▶ _Consegna_
Per favore, trascrivi tutto l'elenco qui sotto riga per riga, senza cambiare nulla.

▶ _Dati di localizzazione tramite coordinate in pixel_
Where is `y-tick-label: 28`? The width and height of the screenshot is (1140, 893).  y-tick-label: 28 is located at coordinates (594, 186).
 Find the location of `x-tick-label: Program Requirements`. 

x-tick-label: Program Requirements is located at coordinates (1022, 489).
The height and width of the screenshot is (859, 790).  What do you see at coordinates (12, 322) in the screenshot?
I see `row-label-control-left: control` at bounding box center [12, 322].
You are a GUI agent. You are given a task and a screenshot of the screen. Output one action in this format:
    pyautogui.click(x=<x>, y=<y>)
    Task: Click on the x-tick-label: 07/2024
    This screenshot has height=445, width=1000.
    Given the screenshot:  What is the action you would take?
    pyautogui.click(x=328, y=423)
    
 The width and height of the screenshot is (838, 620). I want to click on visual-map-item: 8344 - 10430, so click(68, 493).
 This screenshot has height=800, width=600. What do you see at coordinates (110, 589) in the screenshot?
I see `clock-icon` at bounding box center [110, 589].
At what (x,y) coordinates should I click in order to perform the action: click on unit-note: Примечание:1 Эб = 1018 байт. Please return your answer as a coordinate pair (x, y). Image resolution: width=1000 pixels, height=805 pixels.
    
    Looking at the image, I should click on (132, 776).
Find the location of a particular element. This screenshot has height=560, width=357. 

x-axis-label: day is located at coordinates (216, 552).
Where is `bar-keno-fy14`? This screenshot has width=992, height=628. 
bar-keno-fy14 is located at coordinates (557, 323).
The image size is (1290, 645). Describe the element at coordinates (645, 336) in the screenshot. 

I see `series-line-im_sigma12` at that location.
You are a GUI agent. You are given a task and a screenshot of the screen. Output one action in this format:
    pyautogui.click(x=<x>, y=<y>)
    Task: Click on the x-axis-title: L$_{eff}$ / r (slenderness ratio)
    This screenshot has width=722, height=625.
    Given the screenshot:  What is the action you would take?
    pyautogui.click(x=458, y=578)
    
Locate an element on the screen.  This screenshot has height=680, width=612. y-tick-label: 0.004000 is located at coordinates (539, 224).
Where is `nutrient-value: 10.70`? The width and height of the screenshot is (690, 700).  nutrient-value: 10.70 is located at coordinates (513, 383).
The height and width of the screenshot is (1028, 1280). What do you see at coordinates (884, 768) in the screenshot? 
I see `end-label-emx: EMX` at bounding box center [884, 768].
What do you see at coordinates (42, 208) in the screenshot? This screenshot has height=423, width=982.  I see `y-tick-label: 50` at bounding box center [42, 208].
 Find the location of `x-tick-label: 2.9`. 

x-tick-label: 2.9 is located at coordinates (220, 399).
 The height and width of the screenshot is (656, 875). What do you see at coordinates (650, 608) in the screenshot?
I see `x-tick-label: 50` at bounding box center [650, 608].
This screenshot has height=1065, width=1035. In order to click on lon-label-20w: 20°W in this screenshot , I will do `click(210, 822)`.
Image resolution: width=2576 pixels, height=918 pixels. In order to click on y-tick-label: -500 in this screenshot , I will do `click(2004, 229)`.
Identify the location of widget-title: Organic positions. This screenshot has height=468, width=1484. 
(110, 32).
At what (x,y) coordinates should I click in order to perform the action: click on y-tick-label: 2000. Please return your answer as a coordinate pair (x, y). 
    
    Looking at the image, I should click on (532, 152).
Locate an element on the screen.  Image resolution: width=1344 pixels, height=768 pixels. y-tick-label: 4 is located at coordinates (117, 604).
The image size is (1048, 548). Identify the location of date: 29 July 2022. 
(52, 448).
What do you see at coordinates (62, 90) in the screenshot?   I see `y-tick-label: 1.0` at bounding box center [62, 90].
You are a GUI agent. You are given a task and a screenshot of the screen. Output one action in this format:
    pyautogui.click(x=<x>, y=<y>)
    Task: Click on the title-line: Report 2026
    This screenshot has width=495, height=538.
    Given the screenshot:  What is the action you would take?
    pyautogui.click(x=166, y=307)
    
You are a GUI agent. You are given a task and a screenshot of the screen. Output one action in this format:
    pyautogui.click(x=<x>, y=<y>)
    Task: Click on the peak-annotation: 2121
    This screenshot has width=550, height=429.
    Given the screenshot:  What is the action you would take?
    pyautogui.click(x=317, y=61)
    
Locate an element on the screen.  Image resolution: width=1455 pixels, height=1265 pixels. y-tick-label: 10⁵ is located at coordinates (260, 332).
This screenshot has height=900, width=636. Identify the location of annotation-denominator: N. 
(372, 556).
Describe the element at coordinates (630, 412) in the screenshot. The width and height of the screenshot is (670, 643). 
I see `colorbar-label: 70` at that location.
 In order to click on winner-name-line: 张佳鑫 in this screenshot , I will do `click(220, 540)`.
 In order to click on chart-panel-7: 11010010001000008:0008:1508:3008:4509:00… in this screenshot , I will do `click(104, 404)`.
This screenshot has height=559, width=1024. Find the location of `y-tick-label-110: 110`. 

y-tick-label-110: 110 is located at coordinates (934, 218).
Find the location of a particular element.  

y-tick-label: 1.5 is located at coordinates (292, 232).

▶ _Esito del compito_
Where is `y-tick-label: 28`? The width and height of the screenshot is (1140, 893).  y-tick-label: 28 is located at coordinates (594, 186).
 Find the location of `x-tick-label: Program Requirements`. 

x-tick-label: Program Requirements is located at coordinates (1022, 489).
The height and width of the screenshot is (859, 790).  What do you see at coordinates (12, 322) in the screenshot?
I see `row-label-control-left: control` at bounding box center [12, 322].
You are a GUI agent. You are given a task and a screenshot of the screen. Output one action in this format:
    pyautogui.click(x=<x>, y=<y>)
    Task: Click on the x-tick-label: 07/2024
    This screenshot has height=445, width=1000.
    Given the screenshot:  What is the action you would take?
    pyautogui.click(x=328, y=423)
    
 The width and height of the screenshot is (838, 620). I want to click on visual-map-item: 8344 - 10430, so click(68, 493).
 This screenshot has height=800, width=600. What do you see at coordinates (110, 589) in the screenshot?
I see `clock-icon` at bounding box center [110, 589].
At what (x,y) coordinates should I click in order to perform the action: click on unit-note: Примечание:1 Эб = 1018 байт. Please return your answer as a coordinate pair (x, y). Image resolution: width=1000 pixels, height=805 pixels.
    
    Looking at the image, I should click on (132, 776).
Find the location of a particular element. This screenshot has height=560, width=357. 

x-axis-label: day is located at coordinates (216, 552).
Where is `bar-keno-fy14`? This screenshot has width=992, height=628. 
bar-keno-fy14 is located at coordinates (557, 323).
The image size is (1290, 645). Describe the element at coordinates (645, 336) in the screenshot. 

I see `series-line-im_sigma12` at that location.
You are a GUI agent. You are given a task and a screenshot of the screen. Output one action in this format:
    pyautogui.click(x=<x>, y=<y>)
    Task: Click on the x-axis-title: L$_{eff}$ / r (slenderness ratio)
    This screenshot has width=722, height=625.
    Given the screenshot:  What is the action you would take?
    pyautogui.click(x=458, y=578)
    
Locate an element on the screen.  This screenshot has height=680, width=612. y-tick-label: 0.004000 is located at coordinates (539, 224).
Where is `nutrient-value: 10.70`? The width and height of the screenshot is (690, 700).  nutrient-value: 10.70 is located at coordinates (513, 383).
The height and width of the screenshot is (1028, 1280). What do you see at coordinates (884, 768) in the screenshot? 
I see `end-label-emx: EMX` at bounding box center [884, 768].
What do you see at coordinates (42, 208) in the screenshot? This screenshot has height=423, width=982.  I see `y-tick-label: 50` at bounding box center [42, 208].
 Find the location of `x-tick-label: 2.9`. 

x-tick-label: 2.9 is located at coordinates (220, 399).
 The height and width of the screenshot is (656, 875). What do you see at coordinates (650, 608) in the screenshot?
I see `x-tick-label: 50` at bounding box center [650, 608].
This screenshot has height=1065, width=1035. In order to click on lon-label-20w: 20°W in this screenshot , I will do `click(210, 822)`.
Image resolution: width=2576 pixels, height=918 pixels. In order to click on y-tick-label: -500 in this screenshot , I will do `click(2004, 229)`.
Identify the location of widget-title: Organic positions. This screenshot has height=468, width=1484. 
(110, 32).
At what (x,y) coordinates should I click in order to perform the action: click on y-tick-label: 2000. Please return your answer as a coordinate pair (x, y). 
    
    Looking at the image, I should click on (532, 152).
Locate an element on the screen.  Image resolution: width=1344 pixels, height=768 pixels. y-tick-label: 4 is located at coordinates (117, 604).
The image size is (1048, 548). Identify the location of date: 29 July 2022. 
(52, 448).
What do you see at coordinates (62, 90) in the screenshot?   I see `y-tick-label: 1.0` at bounding box center [62, 90].
You are a GUI agent. You are given a task and a screenshot of the screen. Output one action in this format:
    pyautogui.click(x=<x>, y=<y>)
    Task: Click on the title-line: Report 2026
    This screenshot has width=495, height=538.
    Given the screenshot:  What is the action you would take?
    pyautogui.click(x=166, y=307)
    
You are a GUI agent. You are given a task and a screenshot of the screen. Output one action in this format:
    pyautogui.click(x=<x>, y=<y>)
    Task: Click on the peak-annotation: 2121
    This screenshot has width=550, height=429.
    Given the screenshot:  What is the action you would take?
    pyautogui.click(x=317, y=61)
    
Locate an element on the screen.  Image resolution: width=1455 pixels, height=1265 pixels. y-tick-label: 10⁵ is located at coordinates (260, 332).
This screenshot has height=900, width=636. Identify the location of annotation-denominator: N. 
(372, 556).
Describe the element at coordinates (630, 412) in the screenshot. The width and height of the screenshot is (670, 643). 
I see `colorbar-label: 70` at that location.
 In order to click on winner-name-line: 张佳鑫 in this screenshot , I will do `click(220, 540)`.
 In order to click on chart-panel-7: 11010010001000008:0008:1508:3008:4509:00… in this screenshot , I will do `click(104, 404)`.
This screenshot has height=559, width=1024. Find the location of `y-tick-label-110: 110`. 

y-tick-label-110: 110 is located at coordinates (934, 218).
Find the location of a particular element.  

y-tick-label: 1.5 is located at coordinates (292, 232).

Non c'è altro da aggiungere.